_Instructions to follow:_
Copy the items below verbatim, starting at the line that contains "Open the Поиск" and ending after the line that contains "should pyautogui.click(x=754, y=101).".

_Exercise inputs:_
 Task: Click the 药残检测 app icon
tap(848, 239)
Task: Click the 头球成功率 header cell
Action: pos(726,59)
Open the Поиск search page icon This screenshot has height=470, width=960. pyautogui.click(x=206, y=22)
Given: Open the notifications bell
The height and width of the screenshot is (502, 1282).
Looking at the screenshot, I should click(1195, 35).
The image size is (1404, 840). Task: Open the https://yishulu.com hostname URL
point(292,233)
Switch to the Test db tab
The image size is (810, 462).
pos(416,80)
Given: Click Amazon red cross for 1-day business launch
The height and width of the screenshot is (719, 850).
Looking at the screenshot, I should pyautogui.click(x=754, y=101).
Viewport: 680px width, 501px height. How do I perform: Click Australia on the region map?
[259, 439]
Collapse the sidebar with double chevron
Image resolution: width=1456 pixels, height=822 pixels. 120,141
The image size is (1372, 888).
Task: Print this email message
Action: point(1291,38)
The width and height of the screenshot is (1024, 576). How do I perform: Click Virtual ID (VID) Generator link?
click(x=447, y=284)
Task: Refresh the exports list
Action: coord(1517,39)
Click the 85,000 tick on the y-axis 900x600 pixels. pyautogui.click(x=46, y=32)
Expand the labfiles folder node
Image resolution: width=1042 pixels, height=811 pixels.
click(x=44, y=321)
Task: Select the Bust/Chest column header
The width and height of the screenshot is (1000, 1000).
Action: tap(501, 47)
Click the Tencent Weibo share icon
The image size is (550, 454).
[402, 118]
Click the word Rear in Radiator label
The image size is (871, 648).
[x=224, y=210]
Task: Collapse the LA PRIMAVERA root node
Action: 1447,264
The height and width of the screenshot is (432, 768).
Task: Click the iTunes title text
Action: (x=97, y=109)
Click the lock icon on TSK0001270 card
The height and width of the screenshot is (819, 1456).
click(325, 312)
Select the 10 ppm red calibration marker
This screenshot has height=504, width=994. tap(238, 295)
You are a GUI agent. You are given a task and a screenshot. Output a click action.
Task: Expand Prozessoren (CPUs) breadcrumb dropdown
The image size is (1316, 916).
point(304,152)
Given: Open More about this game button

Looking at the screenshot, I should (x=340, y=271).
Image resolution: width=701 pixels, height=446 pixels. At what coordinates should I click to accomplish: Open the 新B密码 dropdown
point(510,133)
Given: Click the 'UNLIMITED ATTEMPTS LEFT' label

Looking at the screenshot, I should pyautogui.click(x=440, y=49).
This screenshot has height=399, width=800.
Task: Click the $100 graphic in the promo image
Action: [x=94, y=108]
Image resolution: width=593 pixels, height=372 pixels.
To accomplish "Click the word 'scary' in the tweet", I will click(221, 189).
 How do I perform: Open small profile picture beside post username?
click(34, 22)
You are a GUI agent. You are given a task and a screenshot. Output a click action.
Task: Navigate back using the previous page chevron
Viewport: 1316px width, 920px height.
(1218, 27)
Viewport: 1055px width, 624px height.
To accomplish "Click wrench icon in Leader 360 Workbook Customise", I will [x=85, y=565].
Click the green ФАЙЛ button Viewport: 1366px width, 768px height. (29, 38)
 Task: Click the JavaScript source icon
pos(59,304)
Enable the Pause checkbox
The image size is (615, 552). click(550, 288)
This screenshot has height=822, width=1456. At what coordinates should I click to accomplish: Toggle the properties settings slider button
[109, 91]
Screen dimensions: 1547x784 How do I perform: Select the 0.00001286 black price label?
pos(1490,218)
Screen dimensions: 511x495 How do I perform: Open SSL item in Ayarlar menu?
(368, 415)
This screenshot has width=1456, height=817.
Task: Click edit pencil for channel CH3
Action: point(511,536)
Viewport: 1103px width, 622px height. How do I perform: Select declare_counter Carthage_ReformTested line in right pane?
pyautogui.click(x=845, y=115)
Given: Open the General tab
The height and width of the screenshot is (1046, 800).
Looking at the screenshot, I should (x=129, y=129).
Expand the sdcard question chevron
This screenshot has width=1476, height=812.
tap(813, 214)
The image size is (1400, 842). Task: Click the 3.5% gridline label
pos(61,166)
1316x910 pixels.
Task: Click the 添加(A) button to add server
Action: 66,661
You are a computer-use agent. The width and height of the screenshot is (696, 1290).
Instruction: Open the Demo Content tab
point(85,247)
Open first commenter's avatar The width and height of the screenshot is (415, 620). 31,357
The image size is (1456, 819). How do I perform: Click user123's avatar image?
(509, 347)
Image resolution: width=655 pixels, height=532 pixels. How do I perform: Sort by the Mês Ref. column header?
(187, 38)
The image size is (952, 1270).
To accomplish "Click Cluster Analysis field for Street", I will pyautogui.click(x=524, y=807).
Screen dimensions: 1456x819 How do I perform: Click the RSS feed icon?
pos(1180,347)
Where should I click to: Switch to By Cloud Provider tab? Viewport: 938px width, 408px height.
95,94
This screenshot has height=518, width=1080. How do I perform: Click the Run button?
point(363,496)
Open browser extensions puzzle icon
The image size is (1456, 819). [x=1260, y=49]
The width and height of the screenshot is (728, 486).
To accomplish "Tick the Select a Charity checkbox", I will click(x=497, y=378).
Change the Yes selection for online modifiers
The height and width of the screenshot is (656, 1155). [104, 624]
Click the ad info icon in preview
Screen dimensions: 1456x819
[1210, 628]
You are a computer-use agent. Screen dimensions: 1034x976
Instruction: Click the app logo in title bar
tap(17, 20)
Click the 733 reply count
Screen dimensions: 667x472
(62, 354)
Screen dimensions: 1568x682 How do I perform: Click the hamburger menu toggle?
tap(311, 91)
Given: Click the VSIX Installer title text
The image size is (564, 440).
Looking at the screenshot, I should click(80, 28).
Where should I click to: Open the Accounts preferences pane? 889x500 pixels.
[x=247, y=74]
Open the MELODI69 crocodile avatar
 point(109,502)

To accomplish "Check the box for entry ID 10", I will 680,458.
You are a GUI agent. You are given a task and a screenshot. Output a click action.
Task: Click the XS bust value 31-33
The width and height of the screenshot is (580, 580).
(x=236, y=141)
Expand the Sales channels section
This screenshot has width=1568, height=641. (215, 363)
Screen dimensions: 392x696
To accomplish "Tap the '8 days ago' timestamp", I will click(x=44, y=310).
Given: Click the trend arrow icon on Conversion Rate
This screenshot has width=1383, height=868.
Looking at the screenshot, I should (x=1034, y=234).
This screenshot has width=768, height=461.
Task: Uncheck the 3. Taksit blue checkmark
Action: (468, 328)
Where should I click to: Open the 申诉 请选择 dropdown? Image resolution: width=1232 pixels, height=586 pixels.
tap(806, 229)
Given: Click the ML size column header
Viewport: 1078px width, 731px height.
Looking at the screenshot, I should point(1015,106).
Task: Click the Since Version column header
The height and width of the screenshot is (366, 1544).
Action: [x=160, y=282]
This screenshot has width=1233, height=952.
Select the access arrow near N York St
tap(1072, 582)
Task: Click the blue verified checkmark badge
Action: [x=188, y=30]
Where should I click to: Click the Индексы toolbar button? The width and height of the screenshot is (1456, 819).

_Answer in full:_
Open the Поиск search page icon This screenshot has height=470, width=960. pyautogui.click(x=206, y=22)
Given: Open the notifications bell
The height and width of the screenshot is (502, 1282).
Looking at the screenshot, I should click(1195, 35).
The image size is (1404, 840). Task: Open the https://yishulu.com hostname URL
point(292,233)
Switch to the Test db tab
The image size is (810, 462).
pos(416,80)
Given: Click Amazon red cross for 1-day business launch
The height and width of the screenshot is (719, 850).
Looking at the screenshot, I should pyautogui.click(x=754, y=101).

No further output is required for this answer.